In einem neuen Interview mit dem „Guardian“ sagte er mit großem Ernst, dass die „Infantilisierung“ von Erwachsenen, die all diese Filme lieben und regelrecht verehren, durchaus „ein Vorläufer des Faschismus“ sein kann.

Alan Moore

Moore präziser: „Bereits 2011 sagte ich, dass ich glaube, dass es ernste und besorgniserregende Folgen für die Zukunft hätte, wenn Millionen von Erwachsenen Schlange stehen würden, um Batman-Filme zu sehen. Weil diese Art von Infantilisierung – die eine Sehnsucht nach einfacheren Zeiten und unkomplizierten Realitäten ausdrückt – durchaus ein Vorläufer des Faschismus sein kann.“

Donald Trump und Superhelden-Filme

Als Beweis wies Moore darauf hin, dass der vorläufige Höhepunkt der Superheldenfilm-Welle 2016 war, als Donald Trump zum Präsidenten der Vereinigten Staaten gewählt wurde. Für den Schriftsteller fast eine Art Ausstieg aus der geregelten Politik – mit all den bekannten Folgen.

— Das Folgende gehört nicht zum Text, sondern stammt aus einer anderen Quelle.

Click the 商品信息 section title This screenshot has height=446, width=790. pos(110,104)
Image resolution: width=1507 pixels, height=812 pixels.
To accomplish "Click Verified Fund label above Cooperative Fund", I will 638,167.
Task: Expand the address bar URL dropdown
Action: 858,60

Man mag Moore zugutehalten, dass er sich mit seinen Comics wie „V für Vendetta“ vor allem an Erwachsene richtete, dennoch scheint ihm sehr bewusst zu sein, wer tatsächlich die Zielgruppe all dieser Superhelden-Welten ist. „Erwachsene wollen Charaktere und Situationen deshalb sehen, weil sie geschaffen wurden, um die 12-jährigen Jungen – und es waren immer Jungen! – von vor 50 Jahren zu unterhalten.“

Szene aus „Spider-Man: Homecoming“

Er selbst habe nie daran geglaubt, dass all die Superhelden-Storys wirklich „Erwachsenenkost“ seien. Ein Missverständnis, das seiner Meinung nach in den 80er Jahren entstand (als tatsächlich auch zahlreiche Stoffe düsterer und in der Erzählausrichtung ambivalenter wurden) und an der er durchaus seine eigene Schuld trage, wie Moore sagt. „Es gab eine Menge Schlagzeilen wie ‚Comics sind nun endlich erwachsen geworden‘.“

Moore weiter: „Ich neige dazu zu denken, dass Comics in Wahrheit nie erwachsen geworden sind. Es gab ein paar Titel, die erwachsener waren, als die Leute es gewohnt waren. Aber die meisten Comic-Titel waren so ziemlich die gleichen, wie sie es immer gewesen sind. Comics haben sich nicht wirklich weiterentwickelt. Sie entsprachen eigentlich emotional stets der Zielgruppe, die sie ansprachen.“

Junge Männer sollten sich nicht mehr für ihre infantile Liebe schämen

Bereits im Jahr 2007 – ein Jahr, bevor „The Dark Knight“ den neuen Boom der Superhelden-Filme begründete – sagte Alan Moore, dass eine Kultur, die solche Filme feiere, „äußerst peinlich“ sei. Solche Filme, wurde er deutlich, symbolisierten einen „selbst auferlegten emotionalen Stillstand des Publikums“.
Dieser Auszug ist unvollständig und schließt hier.